Monday, March 8, 2010

Adventures in Napa, Part 3: Paraduxx and Duckhorn Wineries

We arrived at Paraduxx Winery at 10:30 for a scheduled class in blending wines ($40 fee per participant).  We were greeted by Jeffrey who first invited us outdoors to briefly tour the grounds.  While touring, Jeffrey explained the type of soil in the adjacent vineyards and showed us the barrel and fermentation rooms.   Everything was remarkably clean and sparkling.

Then back indoors to our “classroom.”  In front of each of we three (remember the one-hit-wonder rock band, “we five?”) were five wine glasses.  Into three of the glasses we each poured a Zinfandel barrel sample, a Cabernet Sauvignon barrel sample, and a Merlot barrel sample.  We smelled and sipped each to get a sense of the varietals prior to blending the three.  Although Paraduxx creates blends also using Cab Franc and Petite Verdot, the three we were blending are their signature varietals.

Using a 10 ml pipet (it resembles a long glass straw), we first blended 7 ml Zin with 3 ml Cab in an empty glass. In the other, we blended 6 ml Zin and 4 ml Cab. Then we tasted the two blends. The 7 Zin/3 Cab was fruiter while the 6 Zin/4 Cab blend benefited from the drier heavier Cab. Next, we added 1 ml of Merlot to the above blends. The addition of the Merlot, while only 9% of the overall blend (being 1/11 of the total), further mellowed the fruitiness of the overall blend, and it did seem more balanced, but it also demonstrated how small amounts of an additional varietal can change the end product.
■ ■ ■ ■
◆ **EXERCISE REQUIREMENTS**
1) Answer these questions about the Napa winery post:
(a) What time did the group arrive at Paraduxx Winery?
(b) How many milliliters of Zinfandel and of Cabernet Sauvignon went into the second blend?
(c) What fraction of the total blend did the Merlot make up?
2) Go on with the Napa winery post, starting after its last sentence.
The rows after this point are separate material and not part of the Napa winery post.
■ ■ ■ ■
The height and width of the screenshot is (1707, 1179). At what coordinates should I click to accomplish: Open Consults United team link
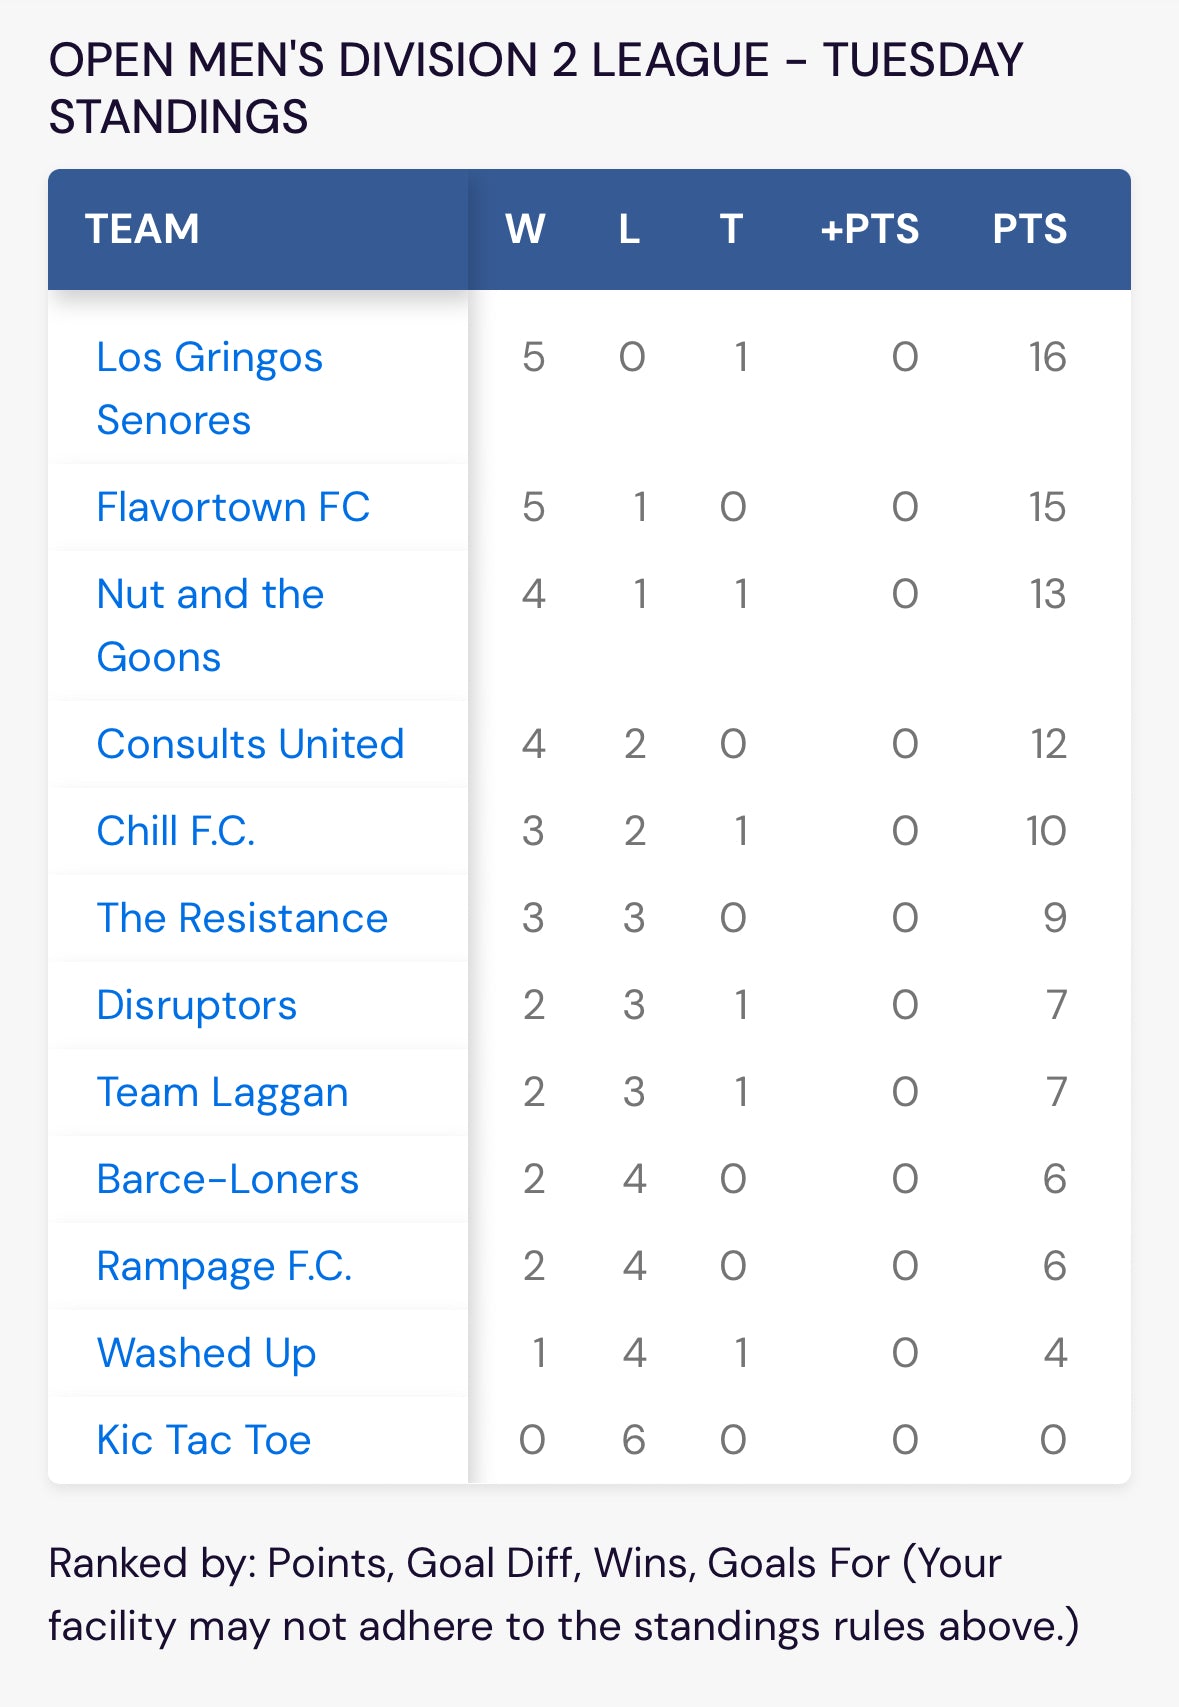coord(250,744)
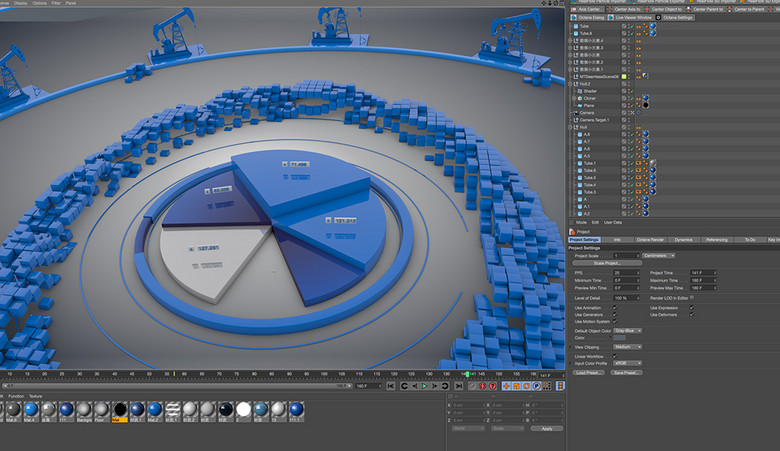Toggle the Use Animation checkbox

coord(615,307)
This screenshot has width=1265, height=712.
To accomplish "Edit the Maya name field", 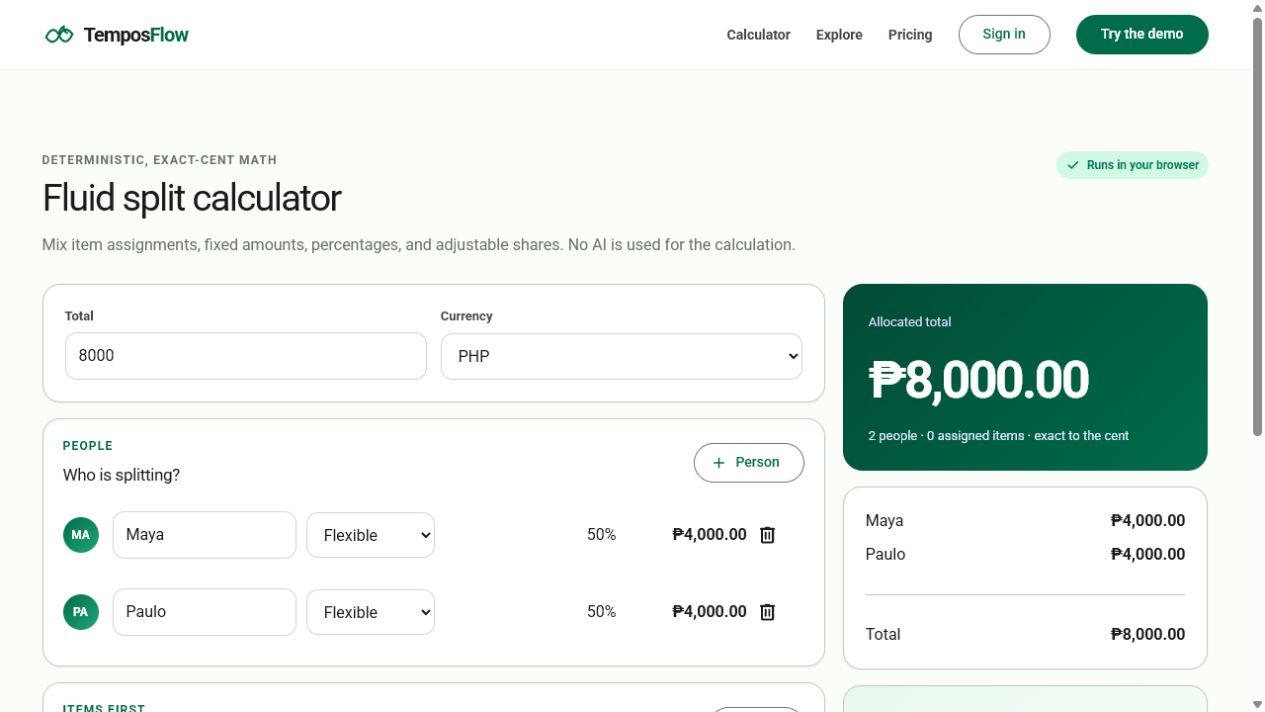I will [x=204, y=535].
■ ■ ■ ■
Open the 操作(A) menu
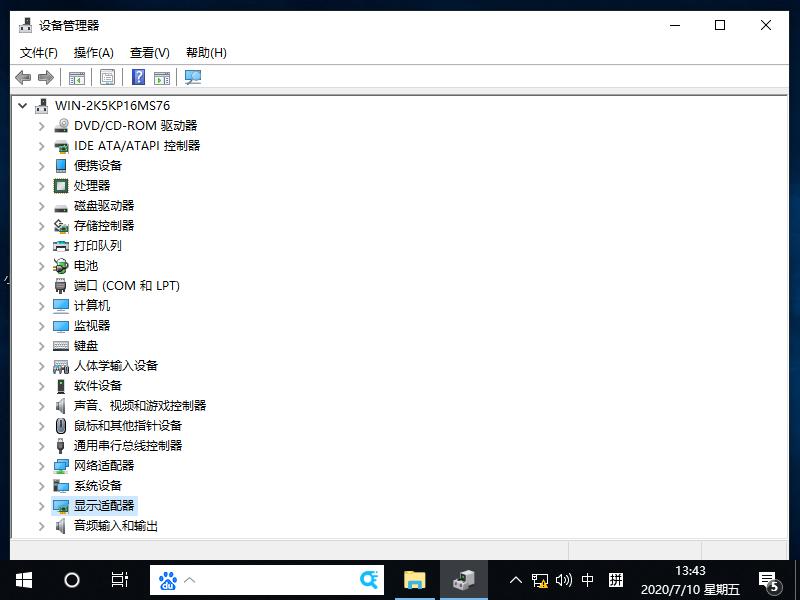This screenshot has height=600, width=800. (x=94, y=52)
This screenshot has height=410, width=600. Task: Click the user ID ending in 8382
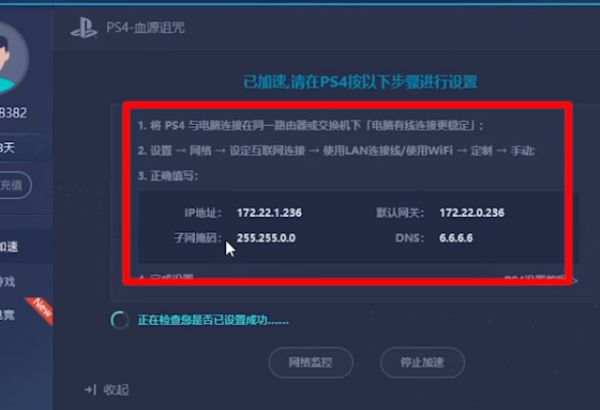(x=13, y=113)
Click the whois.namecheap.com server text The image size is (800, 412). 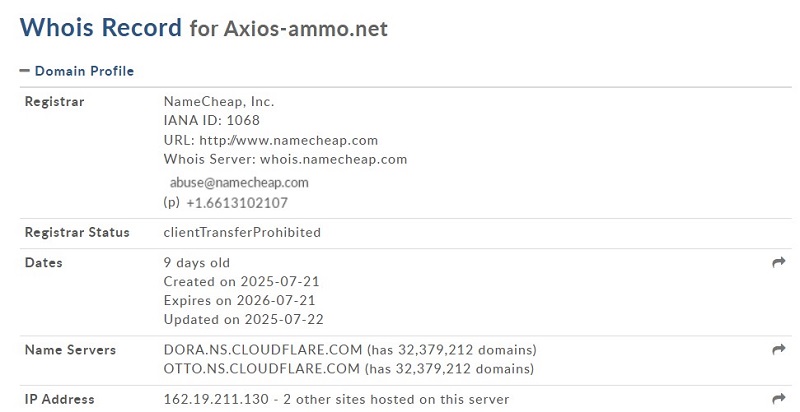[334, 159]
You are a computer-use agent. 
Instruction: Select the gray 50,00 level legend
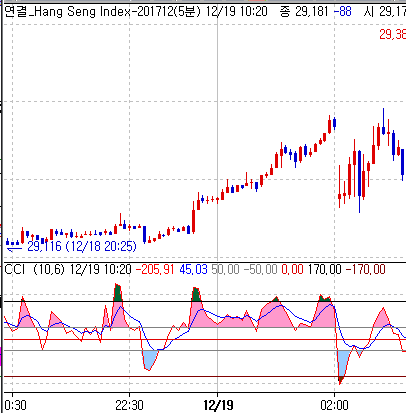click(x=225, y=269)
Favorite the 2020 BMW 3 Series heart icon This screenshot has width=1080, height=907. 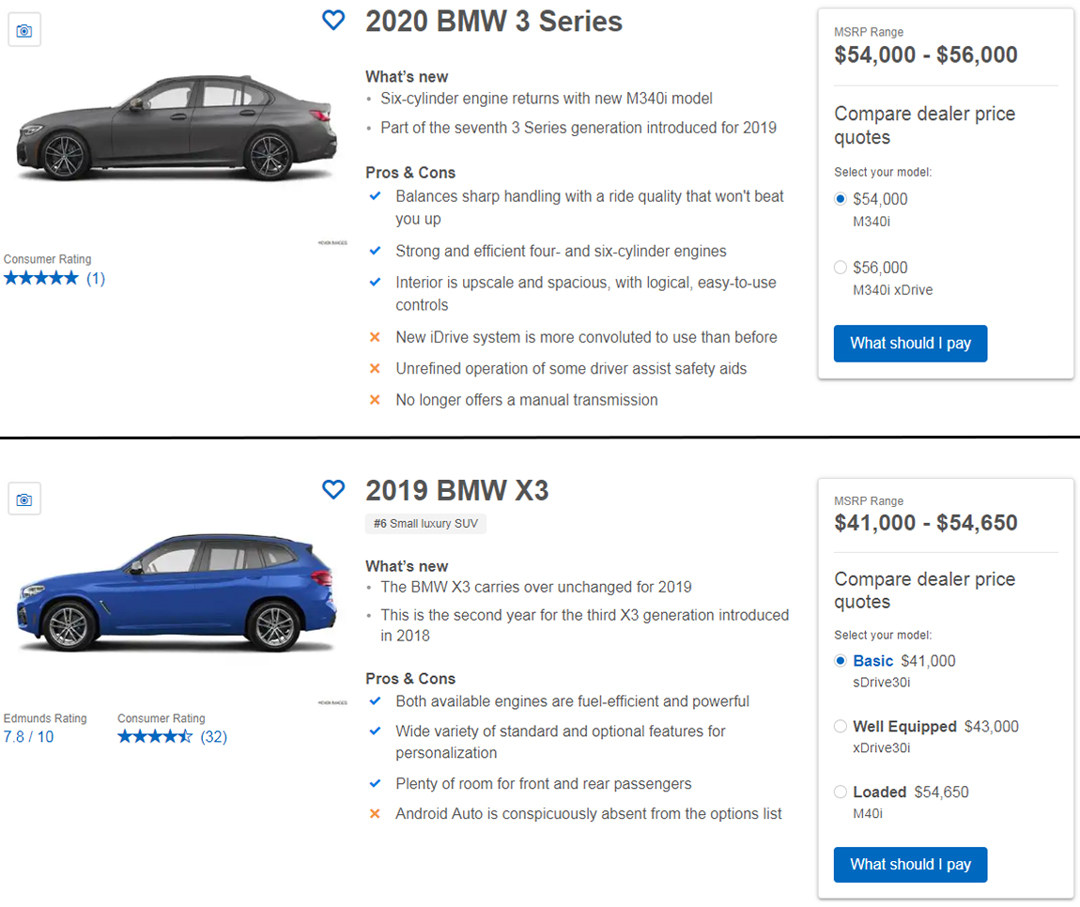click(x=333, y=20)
■ ■ ■ ■
◆ **RESULTS FOR EACH TASK**
1)
(a) 10:30
(b) 6 ml Zinfandel and 4 ml Cabernet Sauvignon
(c) 1/11 of the total, about 9%

2)
Jeffrey asked us to taste the blended wines in two ways.  First, taste and let the wine sit in our mouths for a full three seconds before swallowing.  Then take another taste and let it roll around gently in our mouths for a full 10 seconds before swallowing.  He explained that the 10 second taste offers a glimpse of the aging potential over ten years, with each second  representing one year.  We did notice that the wine did seem to peak at 6 or 7 or 8 seconds (depending on the wine)and then level off.  I’m not sure I totally buy Jeffrey’s hypothesis, but it’s something that I’ll definitely try when tasting wines, at least for a while.

So, to summarize, our end formula was 55% Zinfandel, 36% Cabernet, and 9% Merlot, the Paraduxx signature blend.

Jeffrey offered to call ahead for a reservation for a tasting at Duckhorn Vineyards, the Big Brother to Paraduxx.  Before leaving, we did stop to chat with Angela, whom we had met on a previous visit to Paraduxx.  She’s delightful, and when you visit Paraduxx, be sure to ask for her as she will add to your visit and provide a really pleasant tasting experience.

Now, off to Duckhorn!!!

Upon arrival, we were greeted by Abigail, a Senior Educator at the winery, who was expecting us, thanks to Jeffrey’s call.

Abigail led us to a table where the three of us were seated and served cheese, almonds, and breadsticks to complement the forthcoming wines.  Abigail explained that she was assisting us because we were experienced wine tasters but she added that Duckhorn has a range of educators to assist visitors with differing levels of experience and expertise.  The staff is well trained because they get to work in many aspects of wine production.  Abigail had assisted with the last harvest and she also assisted with punch-downs on fermenting grapes.

Rather than spend endless paragraphs on the wines, let it be said that all the Duckhorn wines were excellent.  We tasted a Sauvignon Blanc, Cabernets and Merlots from different vineyards, and one excellent blend.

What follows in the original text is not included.